### PROBLEM TO WORK ON
Begin at the start of the items and stop after the line that contains "column-header-customer: CUSTOMER is". Format those lines as a JSON list of strings with one string per line, leaving out blank lines and the pictures.

[Start of section]

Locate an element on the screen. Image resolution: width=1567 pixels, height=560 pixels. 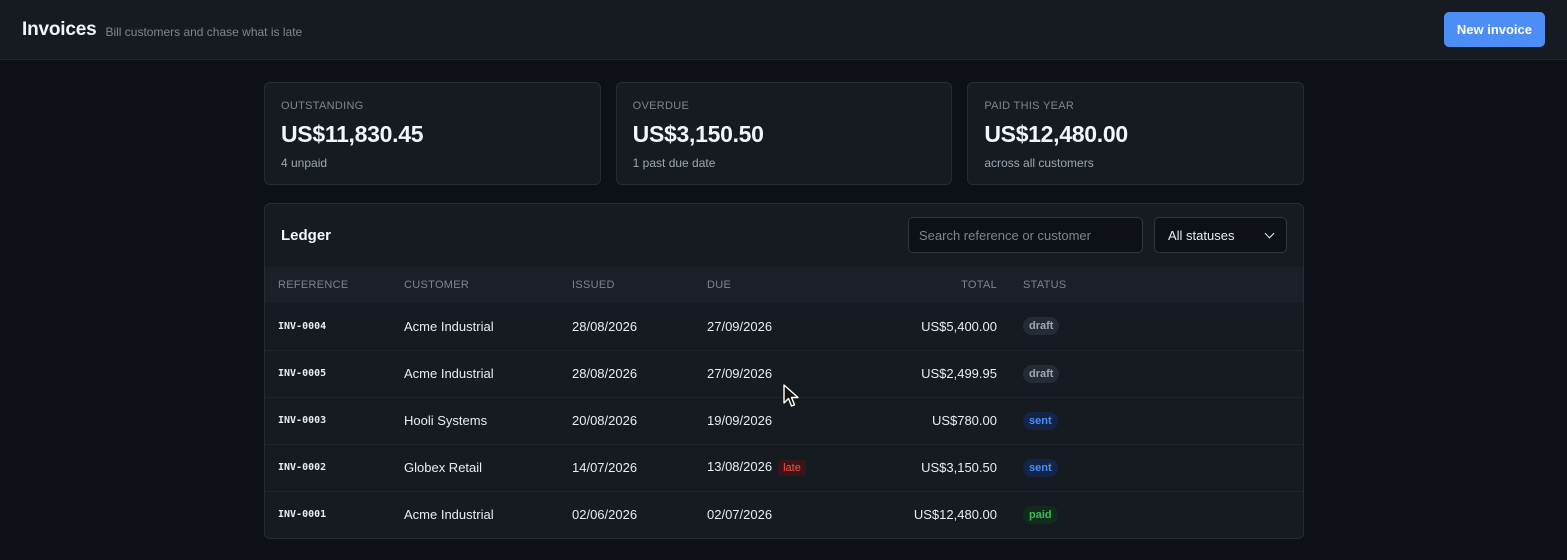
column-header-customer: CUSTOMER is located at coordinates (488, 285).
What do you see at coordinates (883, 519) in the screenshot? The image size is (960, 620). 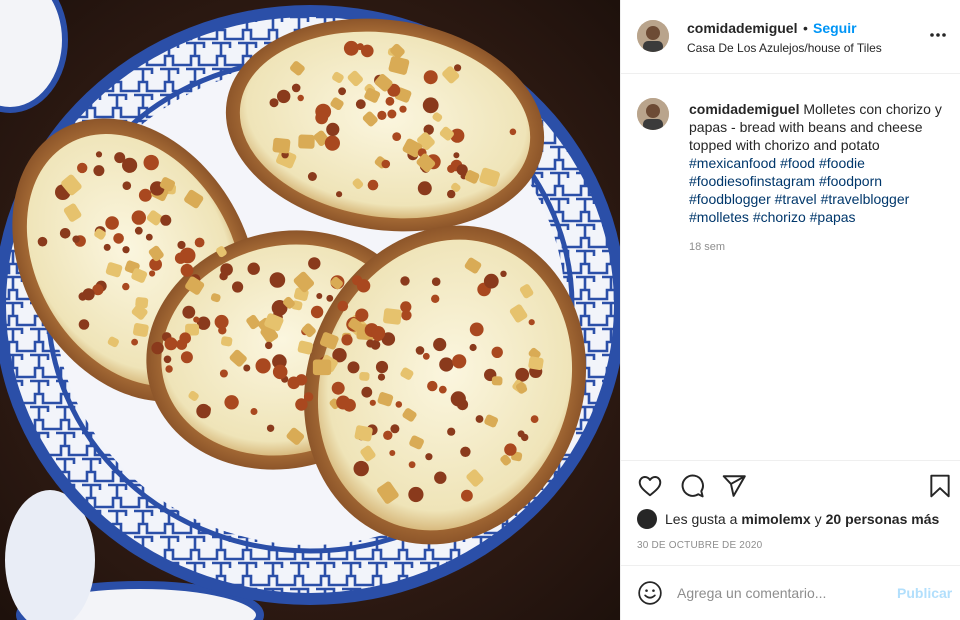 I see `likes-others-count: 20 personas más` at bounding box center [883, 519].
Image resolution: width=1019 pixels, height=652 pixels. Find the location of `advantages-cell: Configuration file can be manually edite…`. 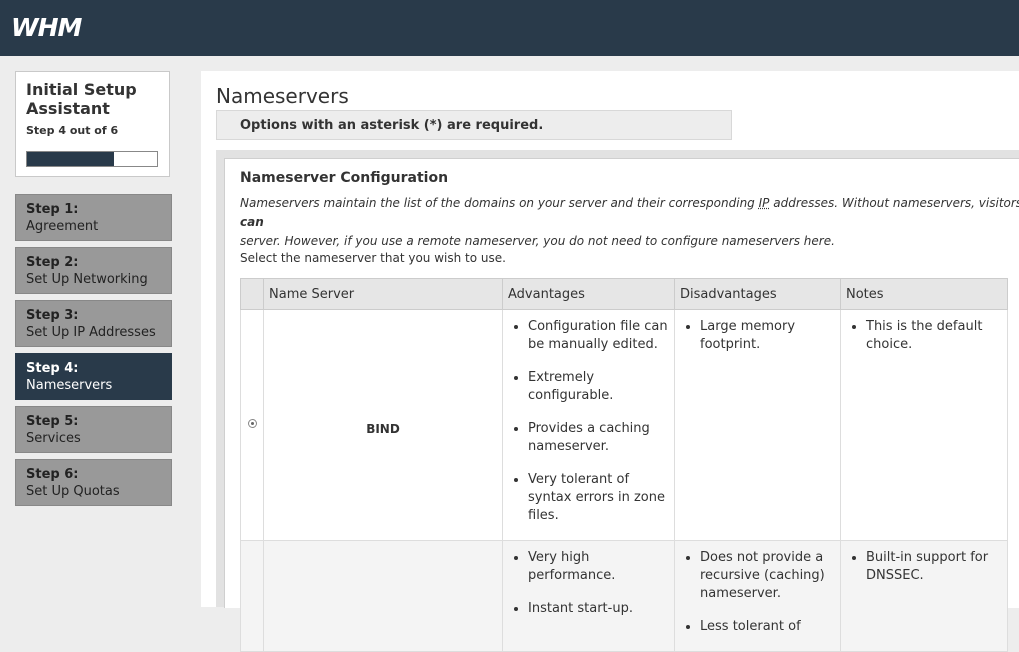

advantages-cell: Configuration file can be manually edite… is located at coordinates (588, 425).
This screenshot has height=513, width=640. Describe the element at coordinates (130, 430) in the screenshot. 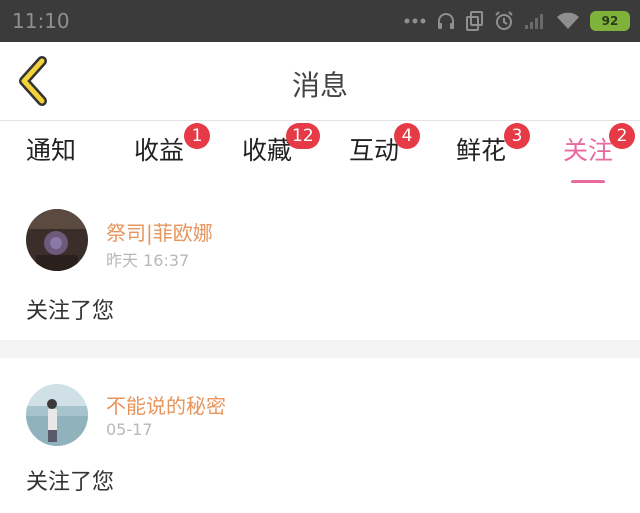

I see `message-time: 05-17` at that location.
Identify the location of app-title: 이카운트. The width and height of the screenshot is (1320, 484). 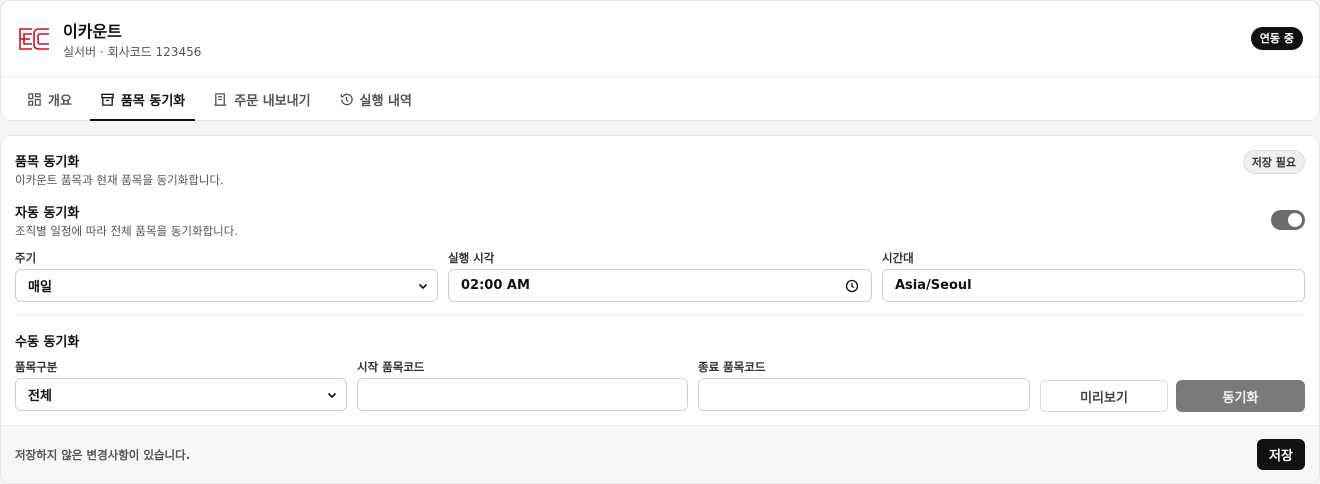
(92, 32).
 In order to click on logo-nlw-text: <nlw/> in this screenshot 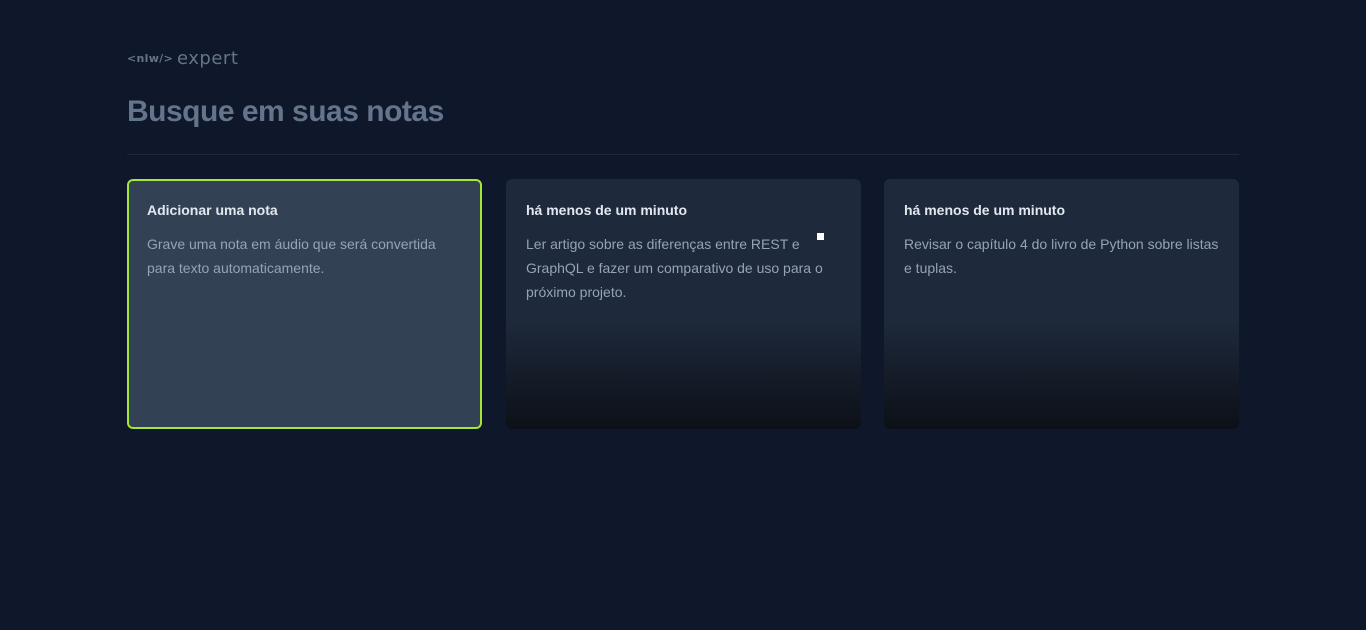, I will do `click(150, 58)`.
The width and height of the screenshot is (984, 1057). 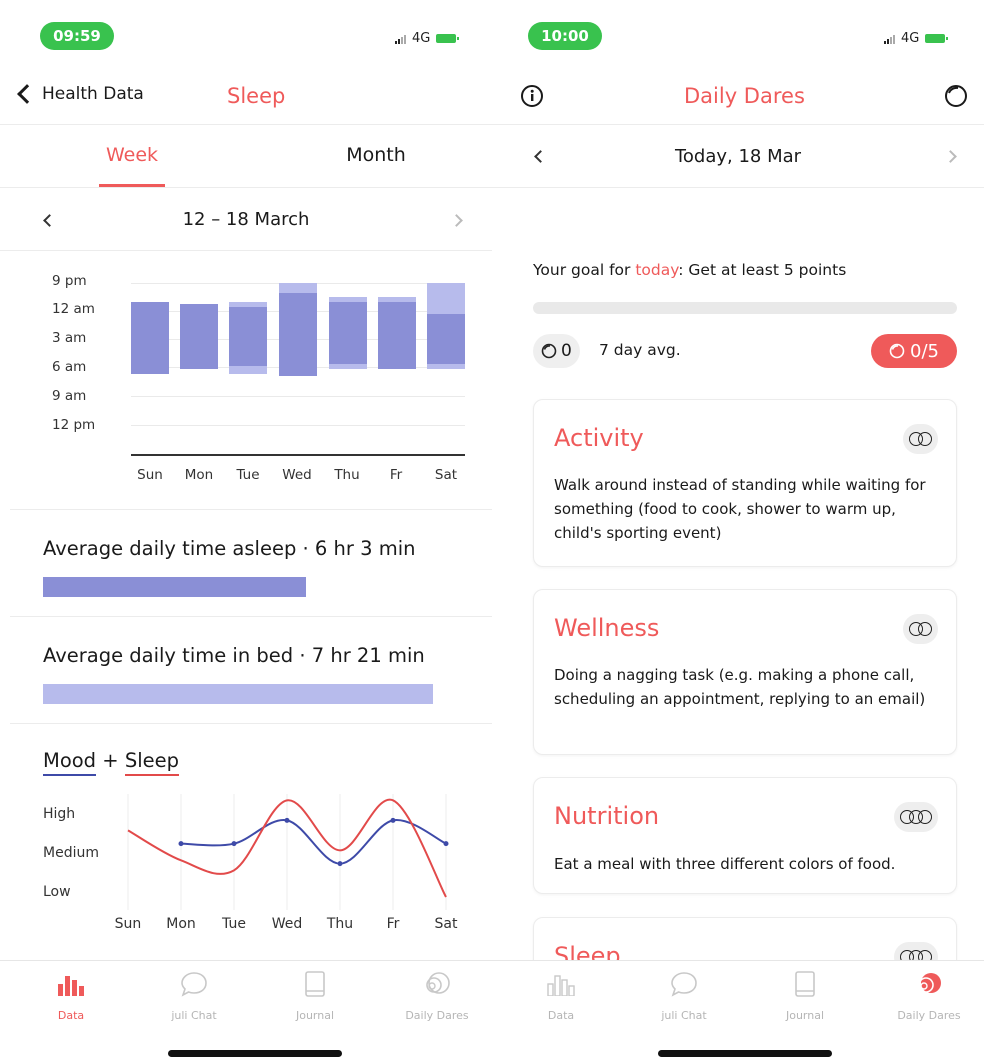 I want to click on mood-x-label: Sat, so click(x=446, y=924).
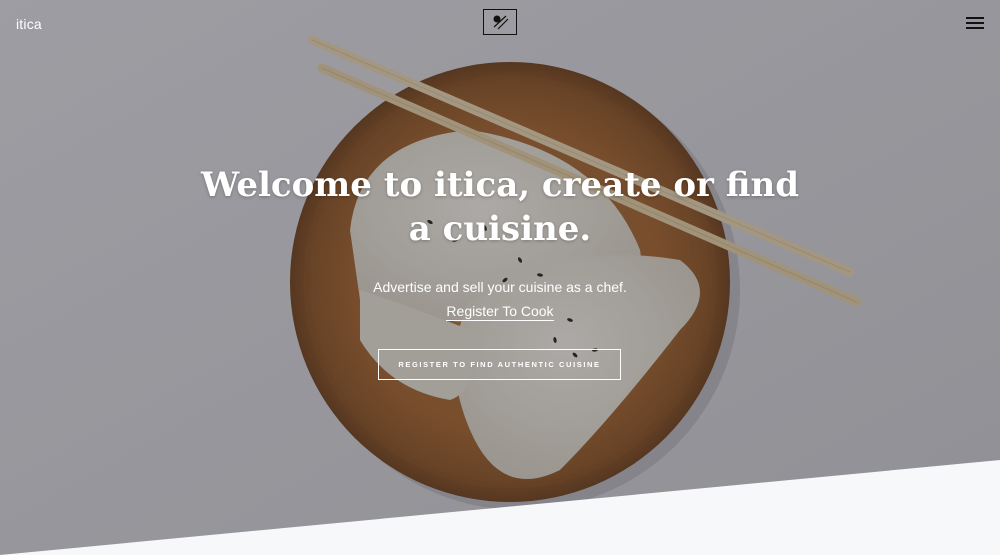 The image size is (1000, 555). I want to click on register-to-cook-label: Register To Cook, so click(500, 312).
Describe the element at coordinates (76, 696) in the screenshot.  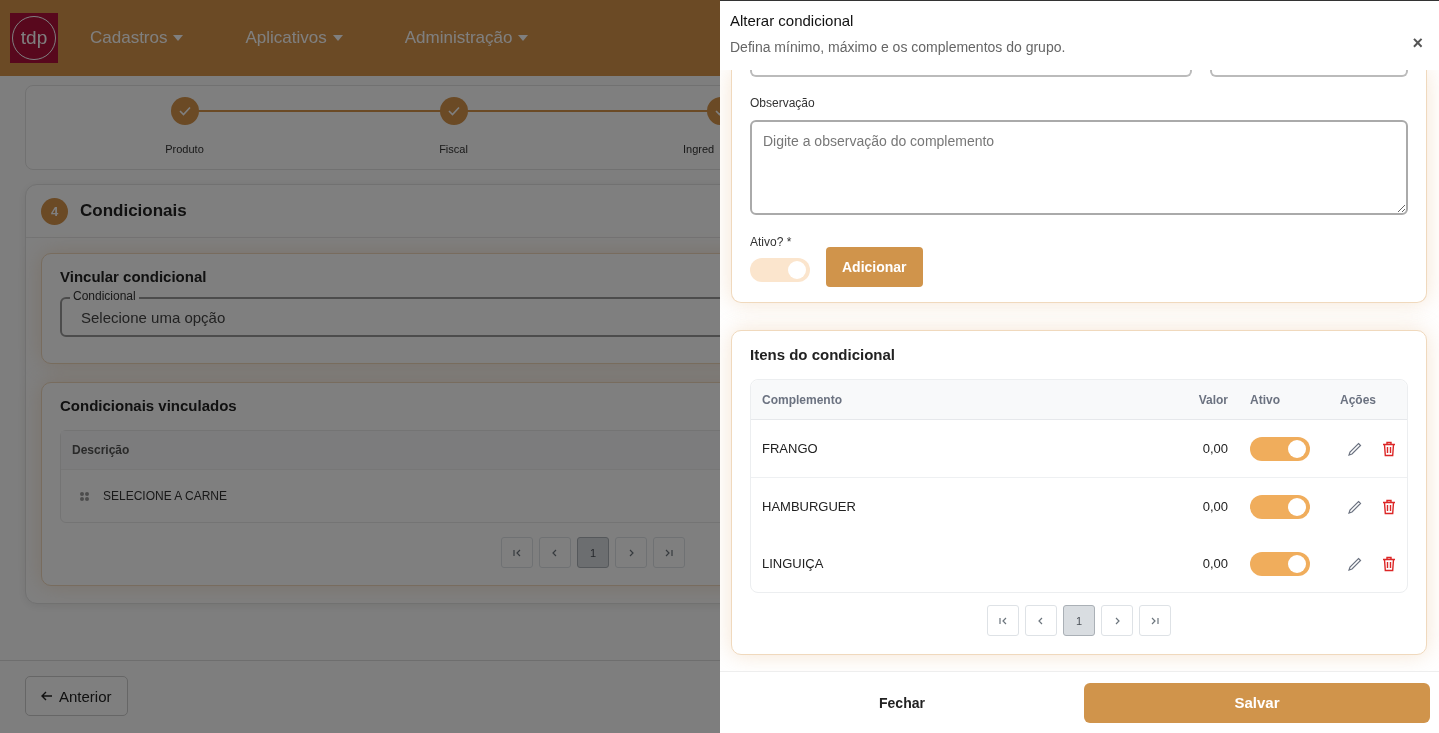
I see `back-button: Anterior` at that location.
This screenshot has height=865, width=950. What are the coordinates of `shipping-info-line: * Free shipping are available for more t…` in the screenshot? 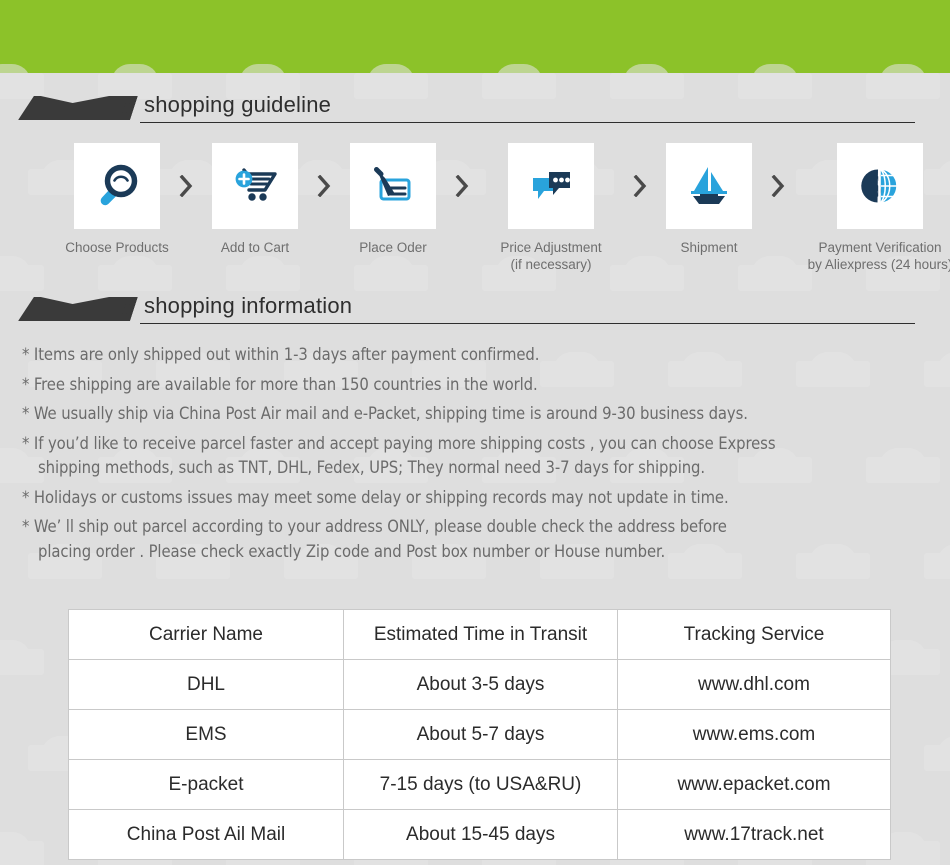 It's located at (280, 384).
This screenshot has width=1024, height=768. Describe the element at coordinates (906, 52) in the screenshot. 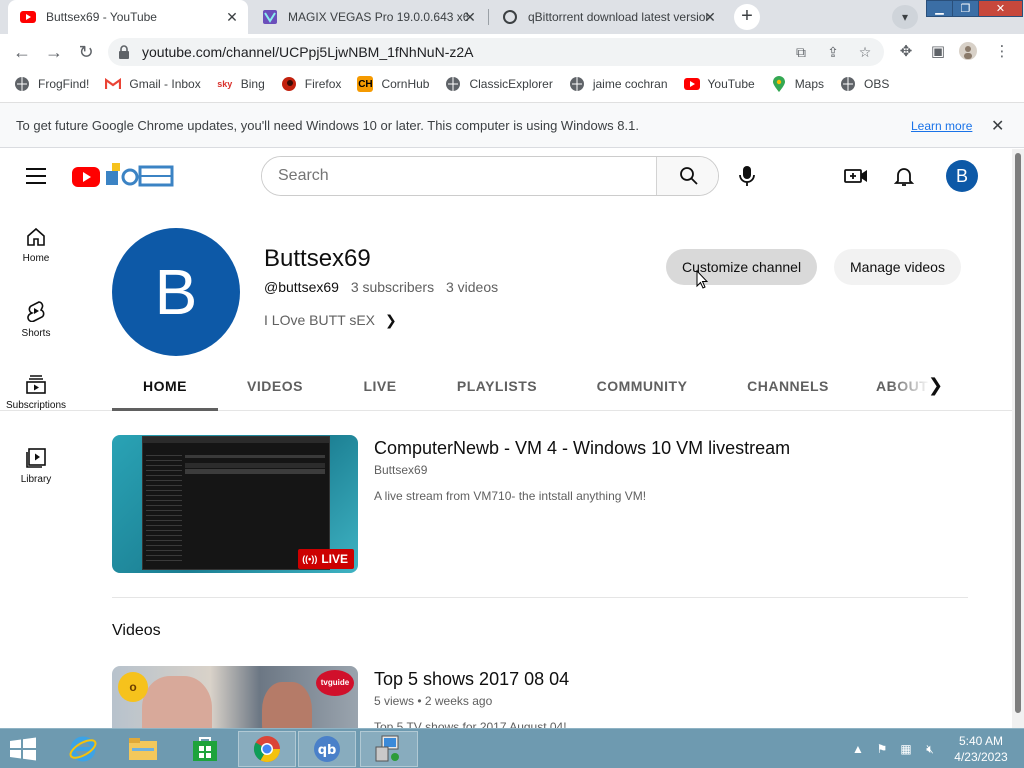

[End of section]

### OUTPUT OF THE TASK
[
  "Locate an element on the screen. Image resolution: width=1567 pixels, height=560 pixels. ",
  "column-header-customer: CUSTOMER is located at coordinates (488, 285)."
]